- Music
- 20 Mar 01
SIOBHAN LONG touches base with DERVISH
Even Phileas Fogg would be green with envy. Dervish have packed more road and air miles under their collective belt than the most intrepid of travellers. Having stepped on more than a hundred flights over the past 9 months, they're planning on staying grounded for a couple of gigs back home, where they are embarking on a series of Irish dates in November, and down a few long overdue pints in their own pub in Sligo town, Sheila na Gig.
Cathy Jordan, Dervish's whirling one, and Brian McDonagh, the band's driving force have ground to a halt just long enough to bring hotpress up to speed on their latest shenanigans in the unlikeliest corners of the globe.
"We've been in China, Israel, all over Europe, Slovenia, Estonia, Canada, America four times this year," Brian recounts, with a certain air of travel weariness. Yet the bug has most definitely bit him, as well as the six other members of the band.
"It's been a great year," he smiles. "Both China and Jerusalem were just fantastic. We were five days in Beijing, 1 day in Xiao Ming. We even went up to the Great Wall and had a bit of a session there, hauled up all the instruments and all!"
The band's Chinese sojourn centred on a massive St. Patrick's Day Millennium festival. It was a far cry from the sessions in the back of the pub back home.
"That was a ball, and there were something like 49 ambassadors at it," Brian recalls, evidently nonplussed by the glamour and glitz of the occasion. "It was the event of the year in Beijing really, especially for the international residents there.

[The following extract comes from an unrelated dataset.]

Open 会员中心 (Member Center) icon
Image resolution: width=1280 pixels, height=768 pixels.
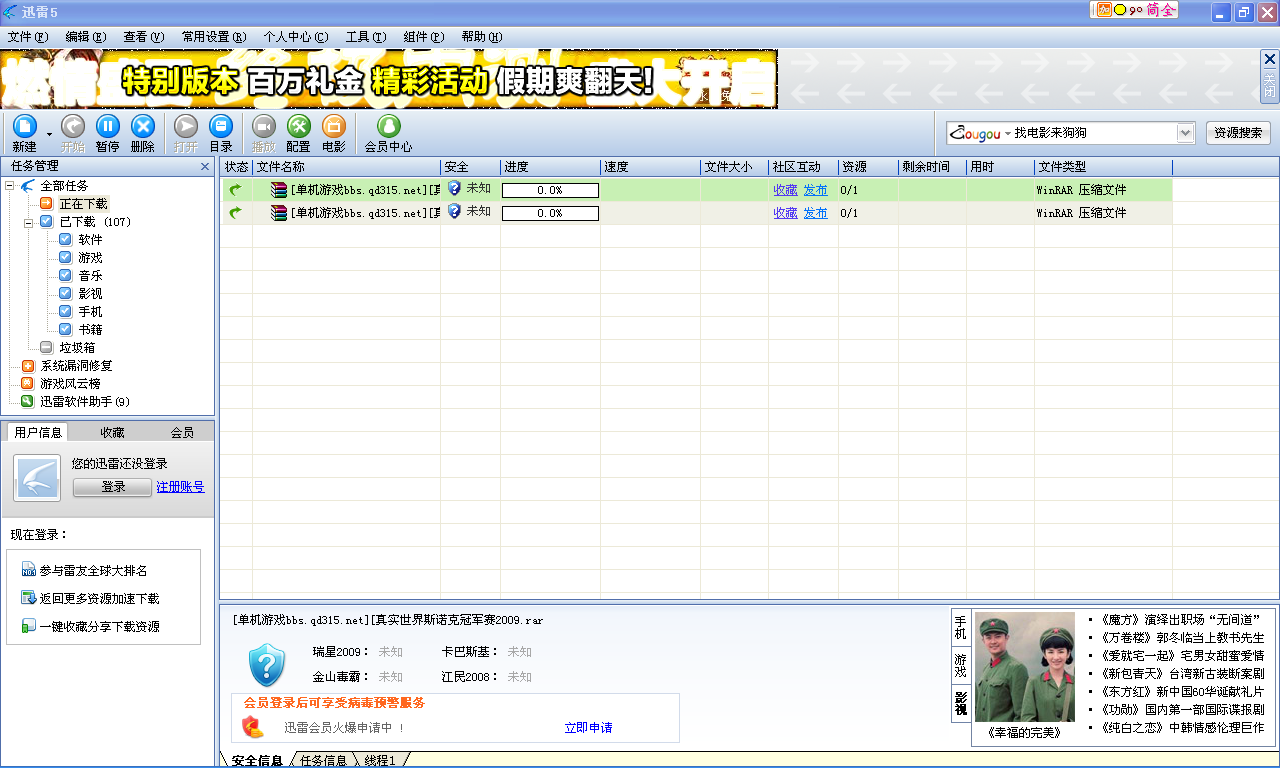tap(388, 127)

Cathy saw it as another chance to air the music in the unlikeliest of surrounds.
"That's the beauty of playing ethnic music from any country, that you get to showcase it in places that you'd only dream of going to otherwise," she suggests.
Cathy Jordan has little difficulty singling out the highlights of the touring schedule so far this year:
"Number 1, Jerusalem; Number 2, Estonia, and Number 3, the Edmonton Folk Festival," she lists with nary a pause for breath. "Jerusalem for the whole fact of never having been there before, and the fact that it was completely sold out before we arrived there. It was a beautiful theatre, and the response as soon as we walked on stage, we just knew it was going to be a great night.
"Estonia, we'd never played in before. They were part of a communist regime up until about 6 years ago. They have a lust for life and an appetite in them like people who've just been let out of prison. They have such joy and enthusiasm for everything. Then, Edmonton was a totally different audience. The Canadian people are so laid back, and so used to being surrounded by music. They have it in abundance there. But they're such a nice audience to play to as well. It was great to play with and see live people like Steve Earle and Mary Chapin Carpenter and Jackson Browne.
All this travelling can't but have had an influence on these musicians. Cathy in particular, voices opinions well-formed by the experiences she's had over the past (almost) decade.
"I think the influence is a subliminal thing," she avers. "Music creeps in without you realising it. Up to recently we've been very conscious to keep traditional music as traditional as possible. But it's inevitable that when you spend so much time outside of Ireland, listening to all these other kinds of music, it'll seep in somehow.
Jordan has her own plans to record a solo album, beyond the bounds of Dervish.
"I have a project in my head," she says, "which is about recording Irish songs and collaborating with musicians I've met from Galicia and Astorias and others from Canada and Louisiana. I'm compiling the songs at the minute, so it's just a matter of finding the time and travelling around to all of them. I feel it's a natural progression and I don't think there's anyone who could say we haven't dedicated our lives to traditional music. Trying something different is something everybody goes through.
As for the future, they're poised for flight to Bogota, Colombia later this month, and in January they're set to co-headline a festival in Rio de Janeiro with REM, The Red Hot Chili Peppers and Britney Spears. Then there's the film planned for late next year, based on a Barry Devlin script, a Commitments for trad music not bad for an outfit who call Sligo home!
Dervish play Vicar St. on November 19th. Their live album Live In Palma is available through all record outlets.